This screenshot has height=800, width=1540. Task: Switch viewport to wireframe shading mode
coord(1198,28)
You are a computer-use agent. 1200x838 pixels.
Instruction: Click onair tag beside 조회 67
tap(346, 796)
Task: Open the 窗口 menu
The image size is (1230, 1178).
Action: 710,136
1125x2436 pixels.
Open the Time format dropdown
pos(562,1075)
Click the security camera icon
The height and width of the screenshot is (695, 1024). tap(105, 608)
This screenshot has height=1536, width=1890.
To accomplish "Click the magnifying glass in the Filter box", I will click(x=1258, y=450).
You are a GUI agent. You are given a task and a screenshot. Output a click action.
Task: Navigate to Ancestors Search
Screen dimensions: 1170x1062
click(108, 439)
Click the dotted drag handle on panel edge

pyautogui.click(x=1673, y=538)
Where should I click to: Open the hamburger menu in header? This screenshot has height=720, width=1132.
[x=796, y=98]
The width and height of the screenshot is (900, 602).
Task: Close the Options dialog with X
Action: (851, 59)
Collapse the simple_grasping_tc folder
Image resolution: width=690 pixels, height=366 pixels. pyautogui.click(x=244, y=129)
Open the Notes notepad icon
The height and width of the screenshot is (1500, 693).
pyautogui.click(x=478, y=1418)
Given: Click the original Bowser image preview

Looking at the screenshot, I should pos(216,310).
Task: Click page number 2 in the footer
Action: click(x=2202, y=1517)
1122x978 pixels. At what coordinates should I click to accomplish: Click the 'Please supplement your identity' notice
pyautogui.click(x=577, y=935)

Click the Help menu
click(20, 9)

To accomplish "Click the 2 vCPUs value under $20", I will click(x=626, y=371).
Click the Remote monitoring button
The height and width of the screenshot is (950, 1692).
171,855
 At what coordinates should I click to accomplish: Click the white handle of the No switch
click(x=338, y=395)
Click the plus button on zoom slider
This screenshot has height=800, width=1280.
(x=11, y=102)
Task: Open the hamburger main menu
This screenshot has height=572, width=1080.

········

SHORT PROBLEM: Output these lines as a JSON list of strings, one string per line, with blank lines omitted.

EXERCISE ANSWER:
[
  "This screenshot has height=800, width=1540. Task: Switch viewport to wireframe shading mode",
  "coord(1198,28)",
  "You are a computer-use agent. 1200x838 pixels.",
  "Instruction: Click onair tag beside 조회 67",
  "tap(346, 796)",
  "Task: Open the 窗口 menu",
  "The image size is (1230, 1178).",
  "Action: 710,136",
  "1125x2436 pixels.",
  "Open the Time format dropdown",
  "pos(562,1075)",
  "Click the security camera icon",
  "The height and width of the screenshot is (695, 1024). tap(105, 608)",
  "This screenshot has height=1536, width=1890.",
  "To accomplish \"Click the magnifying glass in the Filter box\", I will click(x=1258, y=450).",
  "You are a GUI agent. You are given a task and a screenshot. Output a click action.",
  "Task: Navigate to Ancestors Search",
  "Screen dimensions: 1170x1062",
  "click(108, 439)",
  "Click the dotted drag handle on panel edge",
  "pyautogui.click(x=1673, y=538)",
  "Where should I click to: Open the hamburger menu in header? This screenshot has height=720, width=1132.",
  "[x=796, y=98]",
  "The width and height of the screenshot is (900, 602).",
  "Task: Close the Options dialog with X",
  "Action: (851, 59)",
  "Collapse the simple_grasping_tc folder",
  "Image resolution: width=690 pixels, height=366 pixels. pyautogui.click(x=244, y=129)",
  "Open the Notes notepad icon",
  "The height and width of the screenshot is (1500, 693).",
  "pyautogui.click(x=478, y=1418)",
  "Given: Click the original Bowser image preview",
  "Looking at the screenshot, I should pos(216,310).",
  "Task: Click page number 2 in the footer",
  "Action: click(x=2202, y=1517)",
  "1122x978 pixels. At what coordinates should I click to accomplish: Click the 'Please supplement your identity' notice",
  "pyautogui.click(x=577, y=935)",
  "Click the Help menu",
  "click(20, 9)",
  "To accomplish \"Click the 2 vCPUs value under $20\", I will click(x=626, y=371).",
  "Click the Remote monitoring button",
  "The height and width of the screenshot is (950, 1692).",
  "171,855",
  " At what coordinates should I click to accomplish: Click the white handle of the No switch",
  "click(x=338, y=395)",
  "Click the plus button on zoom slider",
  "This screenshot has height=800, width=1280.",
  "(x=11, y=102)",
  "Task: Open the hamburger main menu",
  "This screenshot has height=572, width=1080."
]